The Netflix anthology series, Guillermo del Toro’s Cabinet of Curiosities, offers eight separate stories surrounding horror and the supernatural with eight different directors, including Catherine Hardwicke, Ana Lily Amirpour (A Girl Walks Home Alone at Night), Jennifer Kent (The Babadook), Panos Cosmatos (Mandy), and more, all leaning heavily into the horror aspects of stories, some from del Toro and others from H.P. Lovecraft.

Hardwicke’s episode, “Dreams In the Witch House,” has been nominated for an Emmy for its prosthetic makeup, the work of Makeup Artists, Sean Samson and Mike Hill, who previously did work on Scary Stories to Tell in the Dark and The Strain, produced by del Toro, as well as on Nightmare Alley, despite that being less of a horror movie than del Toro’s previous work.

“Dreams in the White House” stars Rupert Grint as a man who lost his twin sister when they both were children, and he’s exploring all different means of trying to find her and bring her back, including taking a mysterious drug. Instead, he ends up encountering all sorts of supernatural creatures including a witch named Keziah Mason (Lize Johnston) and a rat, played by DJ Qualls

Below the Line spoke with Samson and Hill about their work on Cabinet of Curiosities, also making reference to the Emmy-nominated work by Production Designer Tamara Deverell

Sean Samson (L), Mike Hill at Netflix event for Guillermo del Toro’s Cabinet of Curiosities (Netflix)
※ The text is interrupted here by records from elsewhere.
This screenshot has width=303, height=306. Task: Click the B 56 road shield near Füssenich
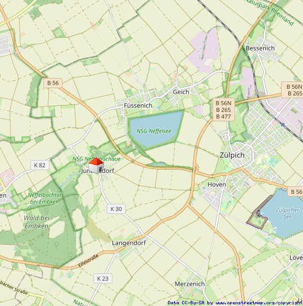click(x=53, y=83)
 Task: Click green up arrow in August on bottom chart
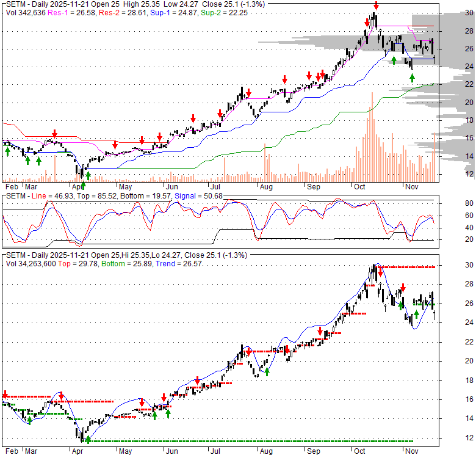point(267,371)
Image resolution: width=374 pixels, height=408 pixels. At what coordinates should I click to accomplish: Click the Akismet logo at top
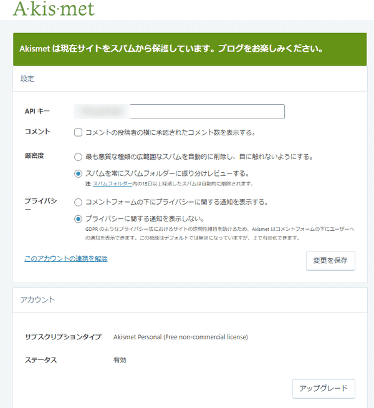54,9
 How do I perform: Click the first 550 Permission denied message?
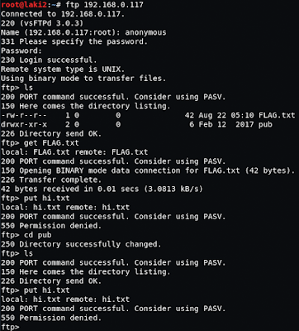click(x=51, y=226)
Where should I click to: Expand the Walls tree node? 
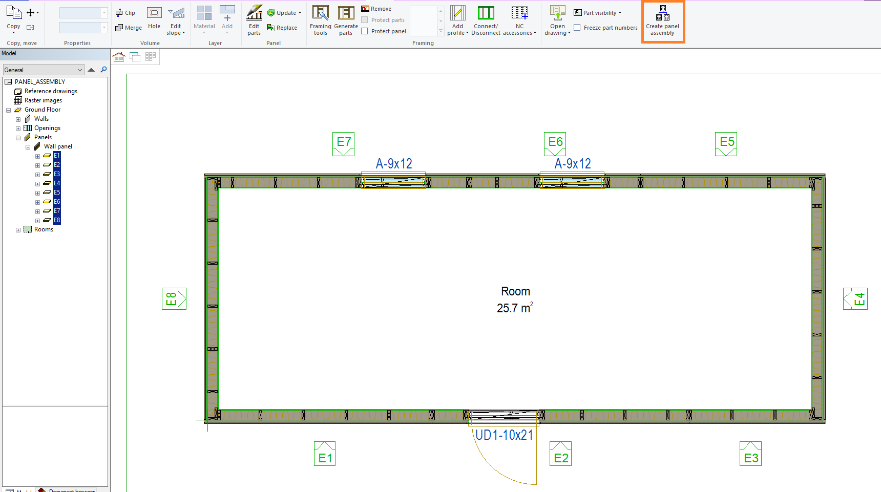[18, 119]
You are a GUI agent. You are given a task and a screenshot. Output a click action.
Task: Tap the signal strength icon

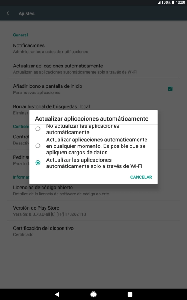pyautogui.click(x=159, y=3)
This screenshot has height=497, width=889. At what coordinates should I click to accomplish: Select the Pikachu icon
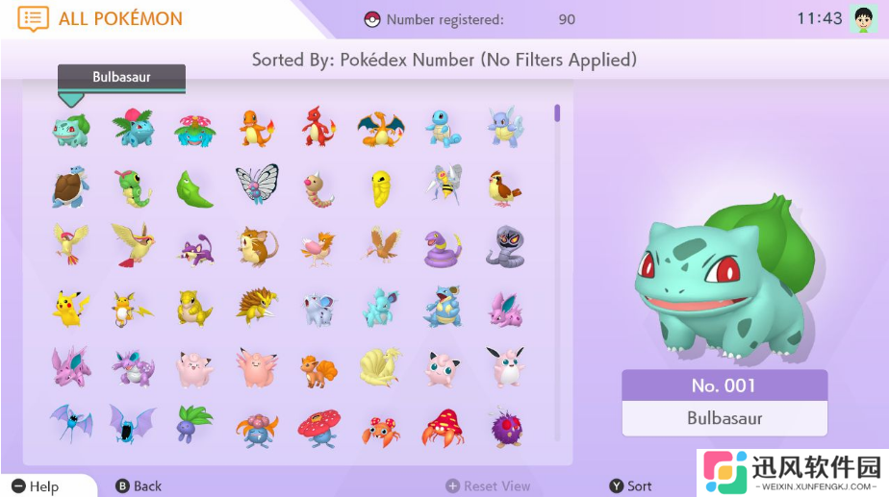[71, 309]
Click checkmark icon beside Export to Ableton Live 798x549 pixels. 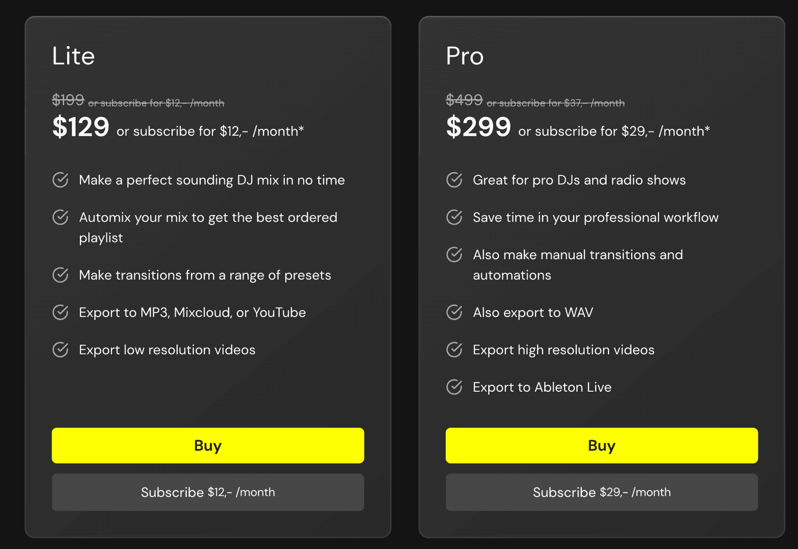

BTL: Do you two usually work together a lot, or are you working on separate things, except when there are cases like this where you’re working on things together?

Mike Hill: Sean and I usually blend together when we’re doing stuff for Guillermo and [Producer] Miles Dale in Canada. We normally join forces then, because otherwise he’s not here, and I’m not there, so it’s usually not the case, but anything to do with that producing team of Guillermo and Miles, we usually get brought in. 

BTL: What were you told about this project, specifically, being that there will be different directors, and Mike, you only worked on half the episodes?

Hill: I consulted on every episode, and I built the creatures for four episodes.

BTL: Sean, you worked on every episode?

Samson: What happened was Mike and I were on Nightmare Alley, and that’s when we actually heard about the show, ages before. I think it was even brought up during Scary Stories. The scripts started to come in during Nightmare Alley. We wrapped, I want to say, at the end of 2020 on Nightmare Alley, and then early 2021 was when we started to get the scripts for the various episodes.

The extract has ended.